**Document excerpt:**
◇ ◇ ◇

Closed oep42 closed 5 months ago

oep42 commented 1 year ago

SEs post-processing of a Whisper transcription is great, but there is something that can be improved.

See the two examples below. The version on the left in the image is taken from a temporary srt-file that contains the Whisper output. The version on the right is the result of SEs post-processing. (These examples are taken from a test run at the end of Issue #6839.)

Examples of too short subtitle lines

Sometimes a Whisper transcription contains a very short subtitle line that is the end of a sentence, and this is kept that way in SEs post-processing. Such short subtitle lines can best be combined with the previous subtitle line. I suggest to add to SEs post-processing, to combine such short subtitle lines with the previous subtitle line.

niksedk commented 1 year ago

OK, how is this? https://github.com/SubtitleEdit/subtitleedit/releases/download/3.6.12/SubtitleEditBeta.zip

oep42 commented 1 year ago

Thank you.

The current implementation of the combining of very short subtitle lines with the previous subtitle line, creates textually better subtitles, but I'm afraid that the synchronization between the audio and the subtitles gets worse. Each of the four examples below, shows, from top to bottom:

  1. The Whisper output (from a temporary srt-file).
  2. The result of SE's post-processing with "SubtitleEdit 3.6.12 NEXT, beta 92".
  3. The result of SE's post-processing with "SubtitleEdit 3.6.12 NEXT, beta 151".

The first three examples below, are about the combining of a very short subtitle line with the previous subtitle line. In general, the deterioration in synchronization with this (when comparing the output of beta 92 with the output of beta 151), seems to come down to this:

  1. What used to be a very short subtitle, keeps the same duration, but gets filled with much more text.
  2. The two subtitles that previously existed before the original very short subtitle, are combined into one subtitle.

In addition, I noticed that the subtitle after the very short subtitle, starts later in SE's output than in Whisper's output, and this makes the synchronization worse there. (Sometimes this later start is only a little bit later, sometimes clearly more.)

Also, I have the impression that, perhaps, in general, the synchronization sometimes gets worse in SE's post-processing where I do not see a reason for such a deterioration. In the fourth example below, the content of two subtitles remains textually exactly the same before and after SE's post-processing, but there is, nevertheless, a deterioration in synchronization.

(CPP engine. Checkmark at "Auto adjust timings" and at "Use post-processing". Max. chars per subtitle line = None. Perhaps the results will be different when using a different engine and when "Max. chars per subtitle line" has a different value.)

1 Example 1

2 Example 2

3 Example 3

4 Example 4

oep42 commented 1 year ago

Additional thougts about this suggestion:

I think this suggestion for additional post-processing only makes sense, if the total length of the very short subtitle line plus the length of the previous subtitle line, is less than the maximum total length of a subtitle line (as it is known in SE).

Also, more generally, I think it's Whisper's responsibility during the transcription phase, to create balanced subtitle lines, so that it doesn't produce such short subtitle lines that "belong" to the previous subtitle line.

In general, if the timestamps created during the transcription phase are good, it is not a good idea to change or create timestamps during the automatic post-processing phase. For example, SE can reliably merge short subtitle lines, but cannot reliably split long subtitle lines. So, it is generally not a good idea to use the "Split long lines" option of SE's "Batch convert", as this will usually cause timestamp errors in the resulting split.

In the latest version of WhisperX, it is possible to specify the maximum line length. If this option is used, long lines will be split during the transcription phase, and no timestamp errors will be introduced when such splits are created.

◇ ◇ ◇

**Record excerpts:**
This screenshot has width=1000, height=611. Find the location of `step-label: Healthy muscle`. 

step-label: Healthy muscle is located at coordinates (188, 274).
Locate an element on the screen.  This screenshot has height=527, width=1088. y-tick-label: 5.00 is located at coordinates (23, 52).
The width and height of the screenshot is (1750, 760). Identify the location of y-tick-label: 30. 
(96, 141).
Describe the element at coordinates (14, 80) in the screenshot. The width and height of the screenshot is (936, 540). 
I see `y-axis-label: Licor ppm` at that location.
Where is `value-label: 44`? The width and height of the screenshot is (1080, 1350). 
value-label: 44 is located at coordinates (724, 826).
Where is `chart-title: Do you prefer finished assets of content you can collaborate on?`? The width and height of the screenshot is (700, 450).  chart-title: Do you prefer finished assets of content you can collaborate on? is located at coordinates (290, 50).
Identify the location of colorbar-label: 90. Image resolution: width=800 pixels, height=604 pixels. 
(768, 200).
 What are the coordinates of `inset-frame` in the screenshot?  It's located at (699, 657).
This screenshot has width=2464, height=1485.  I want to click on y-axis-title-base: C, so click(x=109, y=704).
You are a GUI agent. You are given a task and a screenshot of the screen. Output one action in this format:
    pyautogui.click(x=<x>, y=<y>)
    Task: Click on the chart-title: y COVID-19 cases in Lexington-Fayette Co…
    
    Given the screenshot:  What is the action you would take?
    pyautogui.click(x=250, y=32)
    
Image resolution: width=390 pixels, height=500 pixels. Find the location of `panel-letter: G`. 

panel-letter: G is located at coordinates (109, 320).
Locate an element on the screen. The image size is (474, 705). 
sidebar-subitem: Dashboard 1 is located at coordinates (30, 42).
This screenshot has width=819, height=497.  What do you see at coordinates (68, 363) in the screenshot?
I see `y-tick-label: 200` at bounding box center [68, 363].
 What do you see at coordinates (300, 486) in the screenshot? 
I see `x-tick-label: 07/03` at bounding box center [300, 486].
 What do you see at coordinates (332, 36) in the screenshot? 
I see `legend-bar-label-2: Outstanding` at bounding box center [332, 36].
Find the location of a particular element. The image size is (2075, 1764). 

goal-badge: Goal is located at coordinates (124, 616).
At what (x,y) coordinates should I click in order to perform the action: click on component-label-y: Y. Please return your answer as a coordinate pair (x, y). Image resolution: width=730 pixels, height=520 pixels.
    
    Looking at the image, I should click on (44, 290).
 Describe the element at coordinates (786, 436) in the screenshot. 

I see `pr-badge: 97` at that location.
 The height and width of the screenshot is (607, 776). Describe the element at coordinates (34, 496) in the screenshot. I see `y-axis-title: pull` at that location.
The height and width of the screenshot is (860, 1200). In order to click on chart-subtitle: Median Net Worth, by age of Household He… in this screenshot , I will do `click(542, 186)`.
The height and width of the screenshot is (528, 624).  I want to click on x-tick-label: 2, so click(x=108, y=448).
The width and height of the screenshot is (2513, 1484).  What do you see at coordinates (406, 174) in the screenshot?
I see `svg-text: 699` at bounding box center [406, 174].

◇ ◇ ◇

Decide whether each statement below agrees with the thread on Subtitle Edit's post-processing of Whisper transcriptions. Answer yes or no for each, and quote the words from the thread that decide it.

1. In the fourth example, the text of the two subtitles changes during SE's post-processing.
2. SE can reliably split long subtitle lines.
3. The latest version of WhisperX allows the maximum line length to be specified.

**Result for this task:**
1. No: "the content of two subtitles remains textually exactly the same before and after SE's post-processing"
2. No: "SE can reliably merge short subtitle lines, but cannot reliably split long subtitle lines."
3. Yes: "In the latest version of WhisperX, it is possible to specify the maximum line length."